Union Pacific trains about 2,500 first responders a year on ways to minimize the impact of a derailment in their communities, according to company spokesman Francisco Castillo. What expanded training might look like has not been determined.

“Railroads, including Union Pacific, contributed $5 million in 2014 to develop a specialized crude-by-rail related training and tuition assistance program for local first responders,” Castillo said.

That includes tuition at Transportation Technology Center Inc. in Pueblo, Colorado. Training covers a range of cargo situations.
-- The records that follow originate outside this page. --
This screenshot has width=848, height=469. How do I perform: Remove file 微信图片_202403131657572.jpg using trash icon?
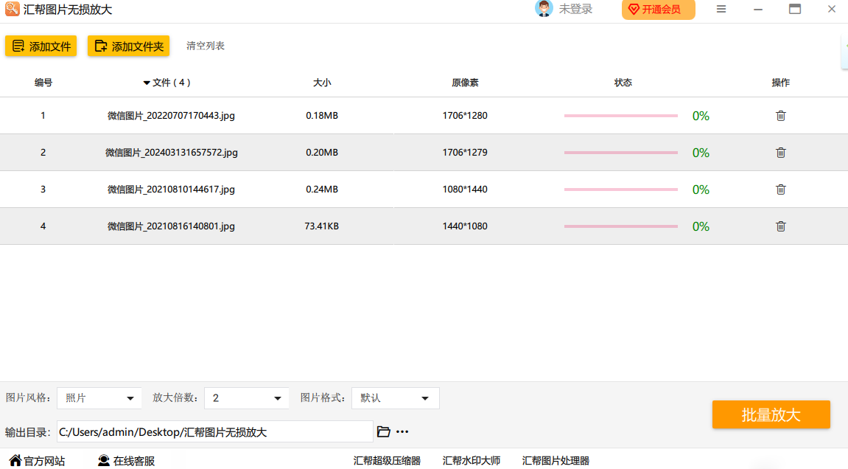(780, 153)
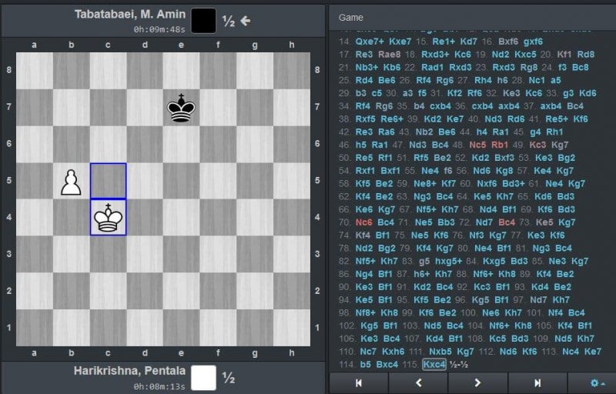Click the black color square for Tabatabaei
The width and height of the screenshot is (616, 394).
[x=204, y=21]
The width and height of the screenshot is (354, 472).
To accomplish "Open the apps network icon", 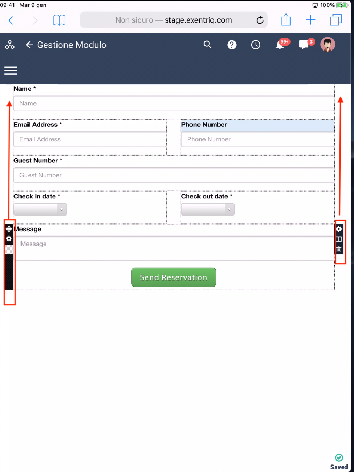I will (10, 45).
“If the derailment is a Union Pacific cargo train, they can carry military equipment or hazardous cargo, so we never know what the emergency might be,” Miller said. “The safety of the responders becomes our top priority. We take more of a defensive and cautious approach. We work with the Union Pacific Railroad here as well because they don’t want first responders getting hurt trying to save their cargo. These items are still just commodities.”
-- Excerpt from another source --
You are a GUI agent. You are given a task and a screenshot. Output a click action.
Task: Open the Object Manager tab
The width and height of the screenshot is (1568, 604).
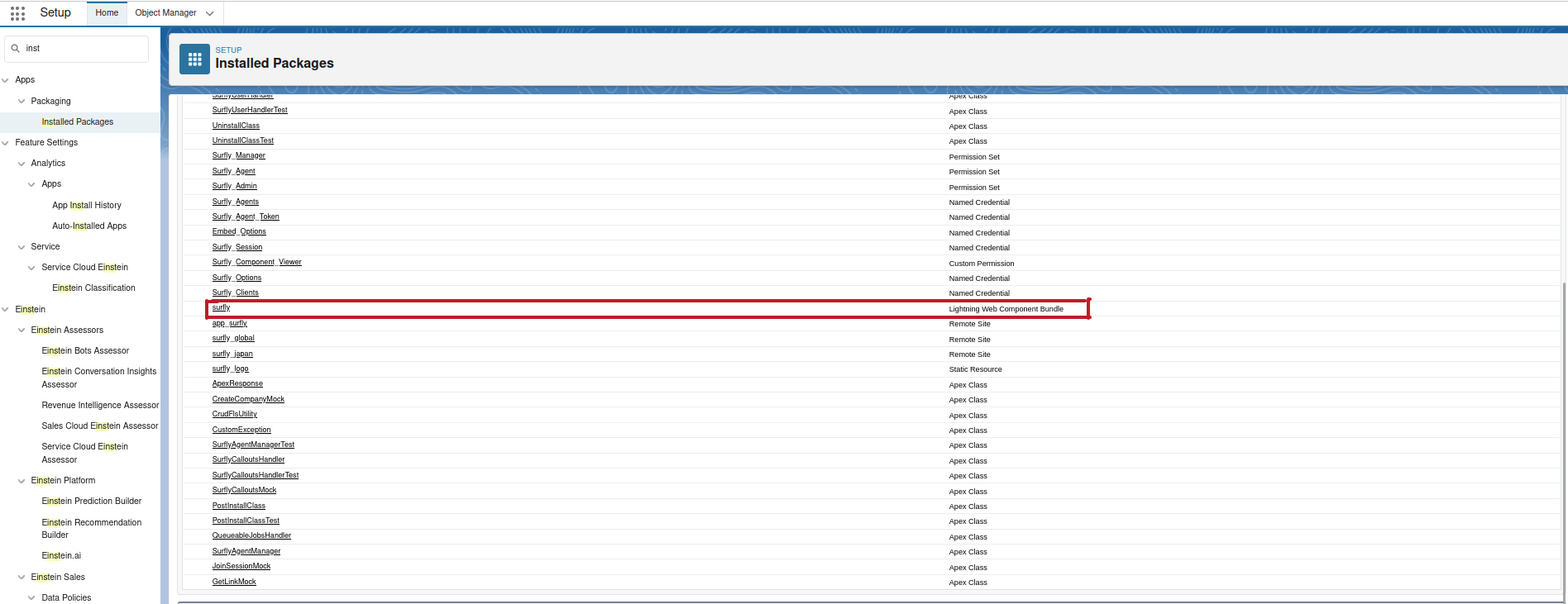(x=165, y=13)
“If it’s a passenger train, we take a more offensive, ‘let’s go save as many lives as we can’ approach.”

The Danger
Another issue that arises with a freight train derailment is the impact the cargo could have on the community. If the cargo is hazardous, it could be toxic, flammable or combustible. If the cargo ignites or becomes airborne, the fire department has to ensure members of the community are out of harm’s way. Because the tracks run next to heavily-populated areas, including Maricopa High School, this is not always a simple task.

This is where the collaboration between the Maricopa Fire Department and the Maricopa Police Department would play an important role. According to MPD spokesman Ricardo Alvarado, the department would set up a perimeter around the area to assist with evacuations or crowd control.

“You could potentially have a large group of citizens that could be exposed to an event,” Miller said. “We have a hazardous materials response team that would go out (Ladder 571). In the case of hazardous materials being released or getting out, we do three things to protect the public: We isolate the issue, evacuate the area and identify the material we are dealing with.”

Miller said it could take the fire department days or even weeks to properly dispose of hazardous material.

With so many possible safety concerns, the Maricopa Fire Department views the train presence as a “target hazard” in the city. It has multiple protocols in place for everything from train derailments to trains hitting a car or having their brakes overheat.

In the event of a large-scale emergency, Maricopa has additional resources at its disposal. MFD is dispatched by Phoenix Fire and part of a consortium of 20 “automatic aid agencies.” It also has mutual aid agreements with Ak-Chin, Gila River and Casa Grande fire departments.